• _TEXT SEGMENT_:
--

By Timothy Nunan
Timothy Nunan is a Freigeist Fellow at the Freie Universität Berlin, where he is writing a book on the encounter of the Soviet Union and socialists with Sunni and Shi’a Islamist movements during the Cold War. He is the author of Humanitarian Invasion: Global Development in Cold War Afghanistan (Cambridge: Cambridge University Press, 2016). He was a visiting fellow at the Hoover Institution Library & Archives in July 2016.
Recent scholarship in international history has shown how the Cold War between the United States and the Soviet Union affected the lives of Europeans living on a divided continent, as well as inhabitants of a decolonizing Third World where both superpowers conducted military interventions. But while the most recent generation of work on the history of the Cold War has shown us how global the confrontation between Washington and Moscow really was, it has paid less attention to how the geopolitical landscape of the day affected other axial conflicts.
My current research project explores the attempts by generations of Shi’a and Sunni Islamist activists across the Middle East, but especially in Iran and Afghanistan, to roll back socialist parties and Soviet influence, and to establish what they saw as authentic Islamic government in their home societies. As part of the research for this project, I set off for the Hoover Institution Library and Archives, which holds not only an enormous amount of material on Soviet history but also a newly-opened collection of Islamist, socialist and monarchist periodicals produced by Afghans and Arab mujahidin during the 1970s and 1980s.

--

• _REQUIRED TASK A_:
List every country that the research note names.
• _REQUIRED TASK B_:
Copy the research note from "By Timothy Nunan" to "in July 2016.".

Collection entries
--

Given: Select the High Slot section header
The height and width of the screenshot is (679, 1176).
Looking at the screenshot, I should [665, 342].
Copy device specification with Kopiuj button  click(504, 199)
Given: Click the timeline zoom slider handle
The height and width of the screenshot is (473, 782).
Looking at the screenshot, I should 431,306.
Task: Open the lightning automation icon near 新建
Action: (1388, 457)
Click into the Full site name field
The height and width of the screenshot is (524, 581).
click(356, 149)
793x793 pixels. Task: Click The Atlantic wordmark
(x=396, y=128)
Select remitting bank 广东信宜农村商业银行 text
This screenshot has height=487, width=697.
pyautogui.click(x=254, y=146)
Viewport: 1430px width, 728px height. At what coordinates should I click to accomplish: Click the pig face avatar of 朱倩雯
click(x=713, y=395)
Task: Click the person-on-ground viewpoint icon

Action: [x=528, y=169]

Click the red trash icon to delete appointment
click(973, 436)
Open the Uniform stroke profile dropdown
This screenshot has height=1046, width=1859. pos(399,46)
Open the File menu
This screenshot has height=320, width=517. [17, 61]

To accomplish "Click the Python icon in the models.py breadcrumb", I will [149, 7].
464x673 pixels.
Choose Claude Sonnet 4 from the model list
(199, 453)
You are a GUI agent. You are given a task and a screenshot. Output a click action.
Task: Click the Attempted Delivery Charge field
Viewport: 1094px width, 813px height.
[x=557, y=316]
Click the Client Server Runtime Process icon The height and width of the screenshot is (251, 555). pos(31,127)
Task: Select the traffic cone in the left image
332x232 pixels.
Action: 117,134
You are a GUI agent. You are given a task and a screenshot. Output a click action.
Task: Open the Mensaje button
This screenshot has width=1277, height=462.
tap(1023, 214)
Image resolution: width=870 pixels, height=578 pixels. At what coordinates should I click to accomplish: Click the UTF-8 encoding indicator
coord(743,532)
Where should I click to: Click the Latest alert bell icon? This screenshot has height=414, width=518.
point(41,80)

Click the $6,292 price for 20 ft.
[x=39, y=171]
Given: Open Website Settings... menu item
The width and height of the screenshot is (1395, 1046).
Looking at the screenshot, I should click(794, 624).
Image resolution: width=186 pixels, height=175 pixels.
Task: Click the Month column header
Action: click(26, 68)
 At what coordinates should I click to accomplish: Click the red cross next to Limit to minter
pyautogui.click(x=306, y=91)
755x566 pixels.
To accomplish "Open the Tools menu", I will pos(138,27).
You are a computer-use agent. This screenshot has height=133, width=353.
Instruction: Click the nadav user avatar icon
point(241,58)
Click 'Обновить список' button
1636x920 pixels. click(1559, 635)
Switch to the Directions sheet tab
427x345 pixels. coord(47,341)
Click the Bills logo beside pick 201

--

• _FULL ANSWER A_:
Soviet Union, United States, Iran, Afghanistan

• _FULL ANSWER B_:
By Timothy Nunan
Timothy Nunan is a Freigeist Fellow at the Freie Universität Berlin, where he is writing a book on the encounter of the Soviet Union and socialists with Sunni and Shi’a Islamist movements during the Cold War. He is the author of Humanitarian Invasion: Global Development in Cold War Afghanistan (Cambridge: Cambridge University Press, 2016). He was a visiting fellow at the Hoover Institution Library & Archives in July 2016.